This report explores and evaluates the potential for various algorithmic and machine learning approaches to extract key points of metadata from large collections of digitized images of manuscript letters. In particular, the problems of image classification/segmentation and image clustering/searching are explored in-depth, both by applying existing implementations of solutions for these problems as well as indicating alternate approaches suggested by the scientific literature for which no existing implementations are readily available.
This report is also available as a PDF.
The Alexander Stephens and William Wilberforce papers were identified as potential collections for experimenting with machine-extracted metadata from manuscript letters. Some potential candidates identified for extraction were:
All of these problems could be broken down into multiple common steps. These are:
- classification/segmentation: this is the problem of identifying the region in any whole image which can be classified as one of the pieces of interest (signature, date, or location)
- clustering/searching: this is the problem of taking the regions extracted by classification/segmentation and grouping together “similar” items, or searching across the whole collection for all occurrences of an extracted region
So, for example, if we were able to automatically extract every signature from every image, and accurately cluster together all images of the same signature, we could potentially cluster entire letters on that basis (and the identification of the person behind any signature cluster would give us writer identification for the entire associated cluster of letters).
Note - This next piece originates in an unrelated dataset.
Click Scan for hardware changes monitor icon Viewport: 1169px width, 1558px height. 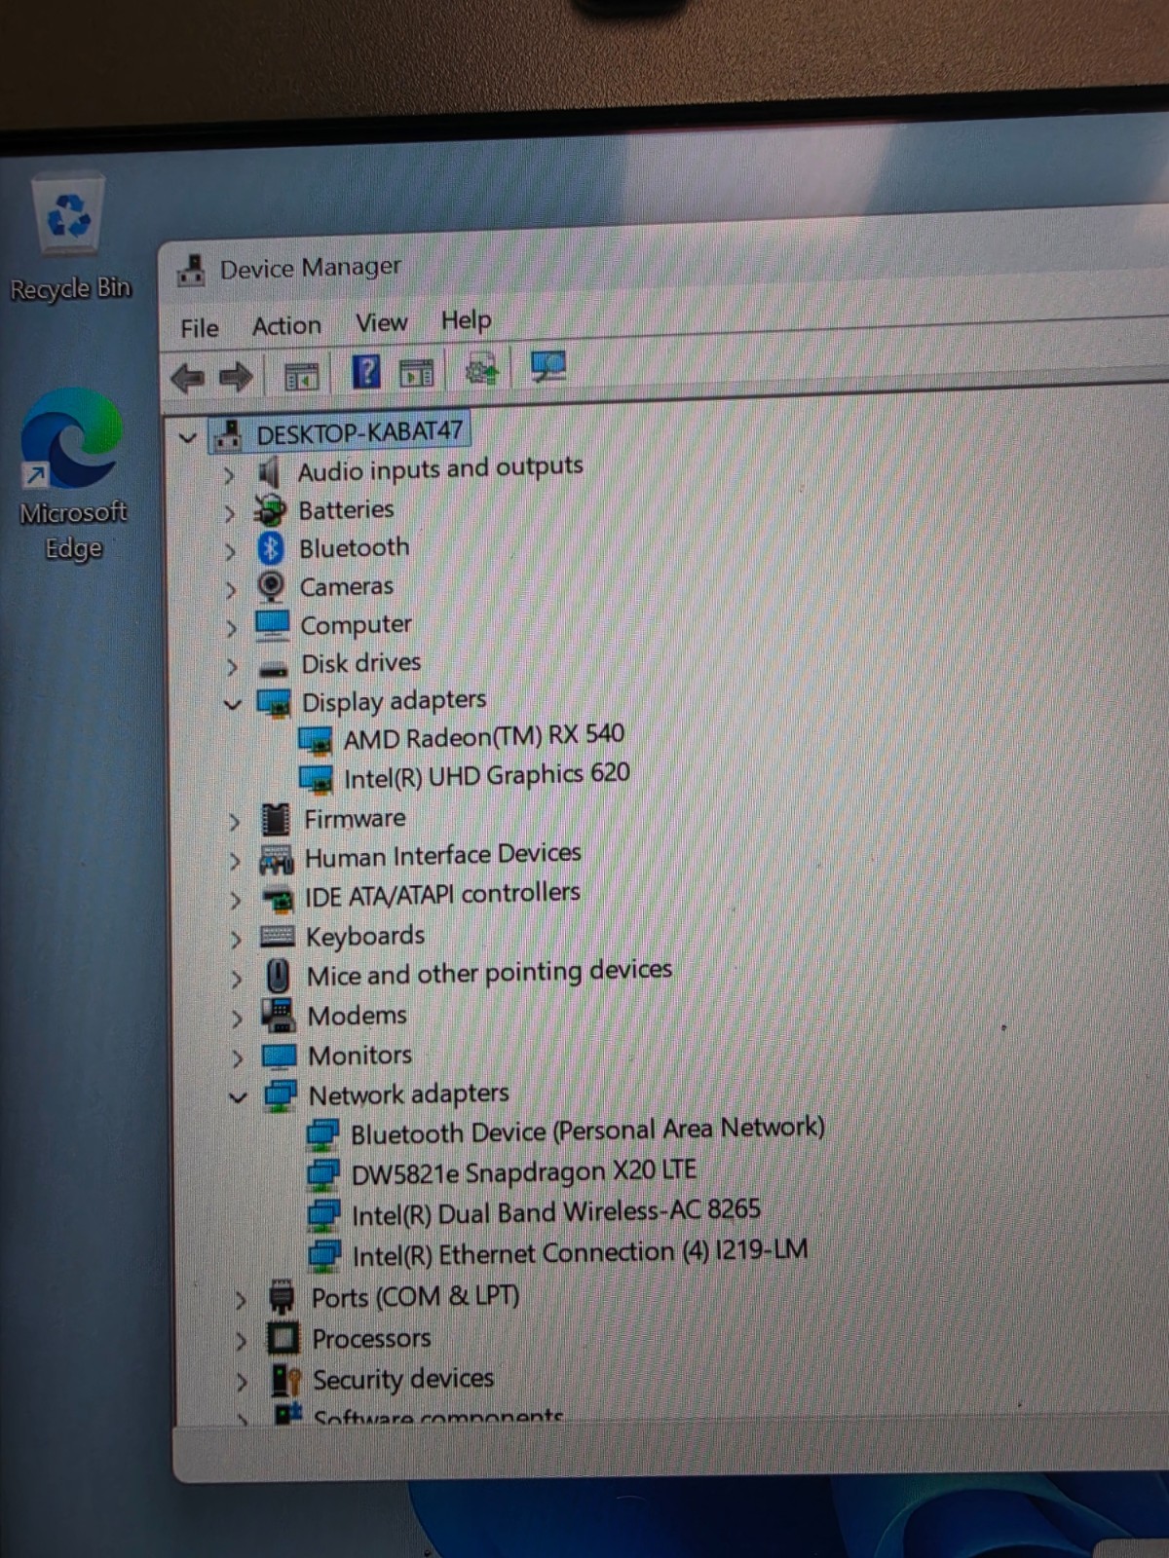(x=548, y=367)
A few different approaches could be taken for document image processing as well:
- a deep learning based approach, where a network is trained on a variety of inputs for a given problem
- a “traditional” computer vision approach, where various hand-coded image features are used to try to solve a specific problem
So, for example, to identify the signatures in the images, a deep learning based approach might take hundreds or thousands of images which have been manually labelled with the region of the image containing a signature (and then after training, be scaled up to extract signatures from many thousands of other images it has never seen before), where a “traditional” computer vision approach might involve designing an algorithm which says something like “after segmenting lines and clustering connected components, identify the signature as the bottom-right connected component”.
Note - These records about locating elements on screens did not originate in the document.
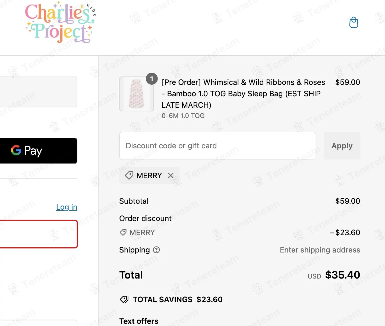
Task: Go to Charlie's Project Kids logo
Action: [x=60, y=23]
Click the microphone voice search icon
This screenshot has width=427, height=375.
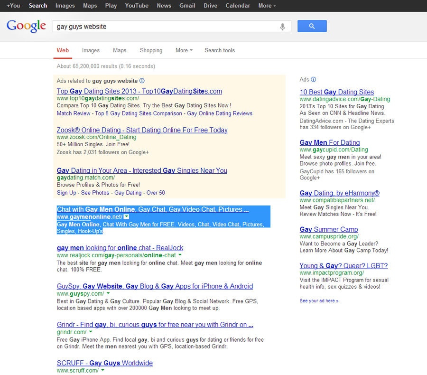[283, 27]
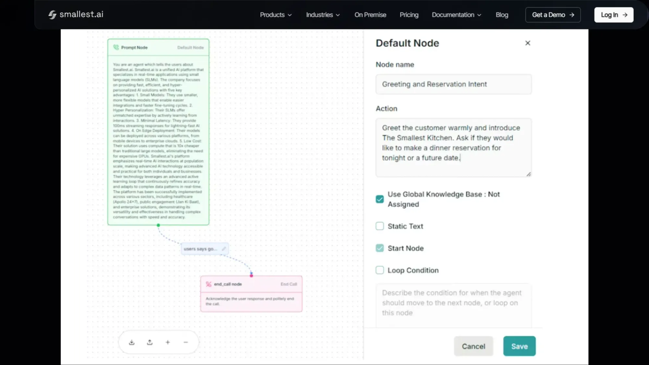
Task: Click the upload icon in canvas toolbar
Action: click(150, 342)
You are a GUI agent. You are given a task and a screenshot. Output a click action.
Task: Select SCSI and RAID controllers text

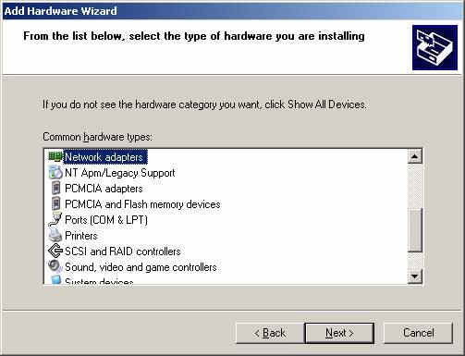[x=123, y=252]
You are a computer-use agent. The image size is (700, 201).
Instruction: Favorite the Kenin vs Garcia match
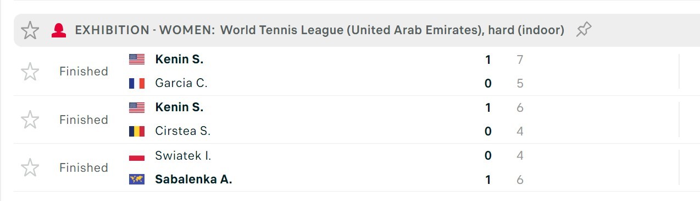[30, 72]
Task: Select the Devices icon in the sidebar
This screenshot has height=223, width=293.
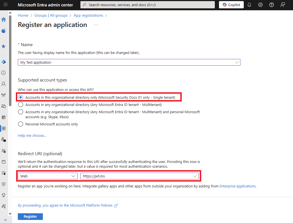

In order of decreasing time/resource requirements:
- developing a custom deep learning or “traditional” computer vision implementation from scratch
- training an existing deep learning implementation on a custom dataset/problem, or slightly modifying an existing “traditional” implementation
- using an existing implementation (and pre-trained network)
There are a few difficulties with applying existing approaches to handwritten documents. For both deep learning and traditional approaches, many papers are published with promising results for various parts of the problems we face, with no implementations published alongside them, putting them in the most time-intensive category. A second issue is that many deep learning approaches are currently focused on photographs and images, so a majority of the existing open approaches and pre-trained networks are geared towards problems in that domain and may not perform as well for handwritten documents without customization.
Generating Training Data
Out of the 11,348 total images in the input data (the Stephens and Wilberforce papers combined), 200 images were selected at random to use for manual segmentation and initial training set creation. These images were then manually tagged for “signature”, “date”, and “location” using the Microsoft Visual Object Tagging Tool. In the tagging process, a number of issues arose while attempting to tag the data:
- multiple signatures: sometimes a letter would have multiple distinct signatures, or be signed by one person on behalf of multiple people
- data disparity: “letters” vs. “envelopes” are very disparate in the placement and character of each of the tagged fields. Due to the anticipated poor outcome of trying to train segmentation for both classes of image on such a small sample size, I decided to segment only the “letters”. Likely a better approach would be to pick out just “letters” for initial tagging/training. There’s also some potential concern that the relative sizes of the two combined collections will bias the classifier toward performing better on the collection with more data - the Stephens papers made up 8,648 images of the total collection while the Wilberforce papers contained only 2,700 images
Because of the data disparity issue and the need to split training data into train/test sets for training, out of the original 200 randomly-selected images only 100 were used as training inputs with labels. Increasing this training dataset would likely increase the accuracy of results.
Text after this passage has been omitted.